- YOUR ASSIGNMENT
Could you set down exactly the lines in the records below between the line holding "Enable the Custom generation setup" and the line holding "This screenshot has width=1317, height=896.", inclusive?

══════

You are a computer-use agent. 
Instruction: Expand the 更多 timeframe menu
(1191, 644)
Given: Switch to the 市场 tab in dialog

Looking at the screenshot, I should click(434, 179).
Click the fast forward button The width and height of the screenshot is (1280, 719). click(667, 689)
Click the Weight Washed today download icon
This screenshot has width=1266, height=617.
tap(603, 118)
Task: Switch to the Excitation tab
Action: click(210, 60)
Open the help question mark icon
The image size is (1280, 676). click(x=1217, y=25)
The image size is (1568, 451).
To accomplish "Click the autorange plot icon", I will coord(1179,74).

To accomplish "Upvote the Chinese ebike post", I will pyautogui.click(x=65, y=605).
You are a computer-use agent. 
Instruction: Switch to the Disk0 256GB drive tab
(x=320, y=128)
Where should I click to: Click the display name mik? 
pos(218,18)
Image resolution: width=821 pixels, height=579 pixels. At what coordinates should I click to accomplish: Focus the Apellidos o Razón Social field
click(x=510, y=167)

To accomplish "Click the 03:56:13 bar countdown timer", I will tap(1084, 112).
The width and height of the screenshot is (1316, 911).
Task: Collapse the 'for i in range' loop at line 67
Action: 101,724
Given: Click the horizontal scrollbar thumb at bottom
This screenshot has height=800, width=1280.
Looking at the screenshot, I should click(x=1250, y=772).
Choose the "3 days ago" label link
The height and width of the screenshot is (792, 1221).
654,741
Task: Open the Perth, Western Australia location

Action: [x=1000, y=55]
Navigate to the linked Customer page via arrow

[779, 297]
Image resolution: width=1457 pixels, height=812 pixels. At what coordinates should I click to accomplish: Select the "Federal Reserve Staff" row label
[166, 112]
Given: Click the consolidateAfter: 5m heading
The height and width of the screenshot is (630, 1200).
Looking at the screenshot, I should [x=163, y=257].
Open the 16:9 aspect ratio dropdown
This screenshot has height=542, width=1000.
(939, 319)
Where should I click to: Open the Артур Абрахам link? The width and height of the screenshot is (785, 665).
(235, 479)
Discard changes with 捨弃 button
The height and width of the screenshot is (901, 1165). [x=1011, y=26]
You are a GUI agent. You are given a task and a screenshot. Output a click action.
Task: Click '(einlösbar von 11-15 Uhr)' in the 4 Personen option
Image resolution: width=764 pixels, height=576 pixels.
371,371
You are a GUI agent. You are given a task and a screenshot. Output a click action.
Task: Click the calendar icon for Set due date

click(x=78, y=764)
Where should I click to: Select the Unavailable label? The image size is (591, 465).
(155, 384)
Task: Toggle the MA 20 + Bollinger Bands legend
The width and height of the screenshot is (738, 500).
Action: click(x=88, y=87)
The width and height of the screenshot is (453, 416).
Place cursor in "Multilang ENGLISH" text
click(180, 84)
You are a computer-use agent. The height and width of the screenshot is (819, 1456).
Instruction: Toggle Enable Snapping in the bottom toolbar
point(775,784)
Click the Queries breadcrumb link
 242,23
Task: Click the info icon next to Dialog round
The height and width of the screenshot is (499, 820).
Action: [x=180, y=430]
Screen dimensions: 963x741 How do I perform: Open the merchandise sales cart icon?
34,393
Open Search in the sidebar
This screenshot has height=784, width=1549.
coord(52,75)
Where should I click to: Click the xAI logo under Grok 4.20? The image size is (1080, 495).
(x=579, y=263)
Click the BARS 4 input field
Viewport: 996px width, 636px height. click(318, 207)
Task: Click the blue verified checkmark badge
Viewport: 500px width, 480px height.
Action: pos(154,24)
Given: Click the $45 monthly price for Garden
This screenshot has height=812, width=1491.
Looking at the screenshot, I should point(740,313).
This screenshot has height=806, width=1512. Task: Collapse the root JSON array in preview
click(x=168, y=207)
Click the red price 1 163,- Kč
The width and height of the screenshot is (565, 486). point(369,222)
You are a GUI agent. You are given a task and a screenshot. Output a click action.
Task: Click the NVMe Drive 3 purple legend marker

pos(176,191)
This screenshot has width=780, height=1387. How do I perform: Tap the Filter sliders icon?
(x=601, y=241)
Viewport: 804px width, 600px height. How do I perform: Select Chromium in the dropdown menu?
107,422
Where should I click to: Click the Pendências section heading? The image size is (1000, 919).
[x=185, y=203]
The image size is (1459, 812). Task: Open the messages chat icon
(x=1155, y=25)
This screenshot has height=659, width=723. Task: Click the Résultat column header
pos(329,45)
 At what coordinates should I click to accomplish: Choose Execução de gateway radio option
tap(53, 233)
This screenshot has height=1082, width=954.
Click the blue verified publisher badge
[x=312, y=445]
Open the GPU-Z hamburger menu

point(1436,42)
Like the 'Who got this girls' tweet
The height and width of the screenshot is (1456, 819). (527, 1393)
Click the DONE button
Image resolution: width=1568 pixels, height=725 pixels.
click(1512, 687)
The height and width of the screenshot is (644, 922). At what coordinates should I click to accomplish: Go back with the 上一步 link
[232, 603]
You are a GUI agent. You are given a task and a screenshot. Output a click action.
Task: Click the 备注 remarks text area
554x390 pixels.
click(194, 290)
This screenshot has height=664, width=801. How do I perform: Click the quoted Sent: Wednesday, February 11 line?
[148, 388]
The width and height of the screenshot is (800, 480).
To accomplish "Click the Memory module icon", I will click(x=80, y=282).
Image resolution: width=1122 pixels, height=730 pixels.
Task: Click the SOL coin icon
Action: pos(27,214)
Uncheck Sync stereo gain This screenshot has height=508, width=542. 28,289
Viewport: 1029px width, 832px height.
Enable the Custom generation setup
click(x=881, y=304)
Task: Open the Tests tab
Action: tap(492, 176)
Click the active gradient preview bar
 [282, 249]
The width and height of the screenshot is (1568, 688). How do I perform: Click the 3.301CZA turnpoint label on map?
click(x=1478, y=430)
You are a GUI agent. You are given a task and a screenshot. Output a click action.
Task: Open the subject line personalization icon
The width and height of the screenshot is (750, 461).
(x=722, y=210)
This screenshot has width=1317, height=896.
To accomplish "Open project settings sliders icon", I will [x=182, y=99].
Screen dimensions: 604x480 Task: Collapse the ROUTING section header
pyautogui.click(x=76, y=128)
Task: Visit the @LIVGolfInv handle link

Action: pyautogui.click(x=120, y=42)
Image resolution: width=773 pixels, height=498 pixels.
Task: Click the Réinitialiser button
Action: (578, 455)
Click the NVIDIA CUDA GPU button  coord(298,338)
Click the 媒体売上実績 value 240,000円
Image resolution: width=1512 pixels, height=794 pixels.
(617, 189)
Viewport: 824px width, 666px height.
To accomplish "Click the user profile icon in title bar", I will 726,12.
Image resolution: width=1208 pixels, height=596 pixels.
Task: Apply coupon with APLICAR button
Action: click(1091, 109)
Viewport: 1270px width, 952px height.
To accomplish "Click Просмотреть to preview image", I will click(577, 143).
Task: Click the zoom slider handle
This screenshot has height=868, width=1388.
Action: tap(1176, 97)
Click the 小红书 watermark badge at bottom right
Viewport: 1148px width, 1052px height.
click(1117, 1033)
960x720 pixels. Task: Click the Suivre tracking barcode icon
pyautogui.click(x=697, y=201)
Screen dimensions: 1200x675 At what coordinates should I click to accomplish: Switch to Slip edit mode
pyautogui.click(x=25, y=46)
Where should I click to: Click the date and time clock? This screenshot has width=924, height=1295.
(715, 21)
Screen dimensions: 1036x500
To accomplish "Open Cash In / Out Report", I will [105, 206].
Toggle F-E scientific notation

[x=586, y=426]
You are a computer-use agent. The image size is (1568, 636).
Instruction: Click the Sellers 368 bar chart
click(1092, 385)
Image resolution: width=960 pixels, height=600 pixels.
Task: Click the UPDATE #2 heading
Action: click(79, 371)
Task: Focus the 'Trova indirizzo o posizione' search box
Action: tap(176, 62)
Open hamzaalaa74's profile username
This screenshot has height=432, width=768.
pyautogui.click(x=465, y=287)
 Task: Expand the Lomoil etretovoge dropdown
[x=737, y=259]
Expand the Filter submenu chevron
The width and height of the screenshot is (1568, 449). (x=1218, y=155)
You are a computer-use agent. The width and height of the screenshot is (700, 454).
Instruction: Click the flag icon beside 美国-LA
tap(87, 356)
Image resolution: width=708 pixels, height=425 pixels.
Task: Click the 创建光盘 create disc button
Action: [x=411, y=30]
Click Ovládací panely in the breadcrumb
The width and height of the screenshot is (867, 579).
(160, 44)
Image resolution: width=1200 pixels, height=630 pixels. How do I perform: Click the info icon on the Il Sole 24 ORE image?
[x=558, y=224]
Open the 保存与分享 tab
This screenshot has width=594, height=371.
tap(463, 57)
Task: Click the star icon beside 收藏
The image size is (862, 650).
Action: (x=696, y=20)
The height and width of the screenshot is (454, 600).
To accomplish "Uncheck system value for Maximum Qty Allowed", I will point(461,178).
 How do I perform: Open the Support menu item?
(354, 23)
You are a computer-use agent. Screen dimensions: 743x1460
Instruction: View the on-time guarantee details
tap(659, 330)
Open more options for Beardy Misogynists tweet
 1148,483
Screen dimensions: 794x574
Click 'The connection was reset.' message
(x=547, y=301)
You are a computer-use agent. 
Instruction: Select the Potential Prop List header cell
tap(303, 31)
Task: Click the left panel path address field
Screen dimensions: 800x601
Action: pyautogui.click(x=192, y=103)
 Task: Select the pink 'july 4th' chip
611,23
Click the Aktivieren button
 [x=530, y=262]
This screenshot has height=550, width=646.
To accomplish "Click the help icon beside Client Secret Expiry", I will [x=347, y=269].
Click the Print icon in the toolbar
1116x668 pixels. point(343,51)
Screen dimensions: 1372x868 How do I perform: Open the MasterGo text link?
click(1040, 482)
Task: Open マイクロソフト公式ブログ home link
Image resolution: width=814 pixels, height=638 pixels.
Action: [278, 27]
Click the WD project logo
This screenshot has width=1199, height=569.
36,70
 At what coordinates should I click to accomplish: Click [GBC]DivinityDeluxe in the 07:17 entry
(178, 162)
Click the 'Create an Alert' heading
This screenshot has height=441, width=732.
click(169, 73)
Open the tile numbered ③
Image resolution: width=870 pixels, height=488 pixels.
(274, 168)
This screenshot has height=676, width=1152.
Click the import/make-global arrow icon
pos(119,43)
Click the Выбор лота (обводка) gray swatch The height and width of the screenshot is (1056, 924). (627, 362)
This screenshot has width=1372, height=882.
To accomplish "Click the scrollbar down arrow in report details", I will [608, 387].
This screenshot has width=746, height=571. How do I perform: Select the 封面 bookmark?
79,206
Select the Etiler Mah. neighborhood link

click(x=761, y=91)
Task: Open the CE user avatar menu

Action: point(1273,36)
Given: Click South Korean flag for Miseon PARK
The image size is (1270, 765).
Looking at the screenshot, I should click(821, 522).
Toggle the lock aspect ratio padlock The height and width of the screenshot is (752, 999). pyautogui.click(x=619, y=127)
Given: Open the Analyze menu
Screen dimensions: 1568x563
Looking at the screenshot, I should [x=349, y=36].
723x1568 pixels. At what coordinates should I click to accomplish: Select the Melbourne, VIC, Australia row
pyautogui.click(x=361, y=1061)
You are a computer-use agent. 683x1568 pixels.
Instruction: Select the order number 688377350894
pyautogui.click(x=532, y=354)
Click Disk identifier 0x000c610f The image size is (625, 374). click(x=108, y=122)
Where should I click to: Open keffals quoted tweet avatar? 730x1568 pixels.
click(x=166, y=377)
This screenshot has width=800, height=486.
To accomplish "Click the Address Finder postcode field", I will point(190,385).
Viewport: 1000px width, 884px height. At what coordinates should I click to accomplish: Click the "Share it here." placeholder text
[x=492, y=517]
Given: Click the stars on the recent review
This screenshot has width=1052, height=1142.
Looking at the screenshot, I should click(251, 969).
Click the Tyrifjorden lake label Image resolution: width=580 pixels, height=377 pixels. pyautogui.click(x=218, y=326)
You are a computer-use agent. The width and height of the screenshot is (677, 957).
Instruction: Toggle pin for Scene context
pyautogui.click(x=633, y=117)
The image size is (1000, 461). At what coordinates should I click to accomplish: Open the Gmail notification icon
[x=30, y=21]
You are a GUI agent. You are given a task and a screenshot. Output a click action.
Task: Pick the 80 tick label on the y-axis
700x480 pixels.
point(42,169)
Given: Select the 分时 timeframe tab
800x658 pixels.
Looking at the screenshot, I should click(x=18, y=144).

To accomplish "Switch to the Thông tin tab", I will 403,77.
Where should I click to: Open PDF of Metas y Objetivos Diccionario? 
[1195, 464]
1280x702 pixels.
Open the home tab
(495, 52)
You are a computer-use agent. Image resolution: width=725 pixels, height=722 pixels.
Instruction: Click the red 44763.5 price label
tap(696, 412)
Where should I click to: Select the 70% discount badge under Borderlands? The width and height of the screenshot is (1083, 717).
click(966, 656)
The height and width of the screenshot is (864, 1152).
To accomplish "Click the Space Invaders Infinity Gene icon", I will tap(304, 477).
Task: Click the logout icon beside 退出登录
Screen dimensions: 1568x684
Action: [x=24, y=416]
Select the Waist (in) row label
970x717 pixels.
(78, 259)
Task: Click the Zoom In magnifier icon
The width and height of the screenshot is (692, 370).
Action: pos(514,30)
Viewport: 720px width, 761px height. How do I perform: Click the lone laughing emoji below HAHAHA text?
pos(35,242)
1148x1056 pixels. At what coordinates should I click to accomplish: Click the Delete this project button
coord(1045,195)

══════

- ANSWER SPACE
Enable the Custom generation setup
click(x=881, y=304)
Task: Open the Tests tab
Action: tap(492, 176)
Click the active gradient preview bar
 [282, 249]
The width and height of the screenshot is (1568, 688). How do I perform: Click the 3.301CZA turnpoint label on map?
click(x=1478, y=430)
You are a GUI agent. You are given a task and a screenshot. Output a click action.
Task: Open the subject line personalization icon
The width and height of the screenshot is (750, 461).
(x=722, y=210)
This screenshot has width=1317, height=896.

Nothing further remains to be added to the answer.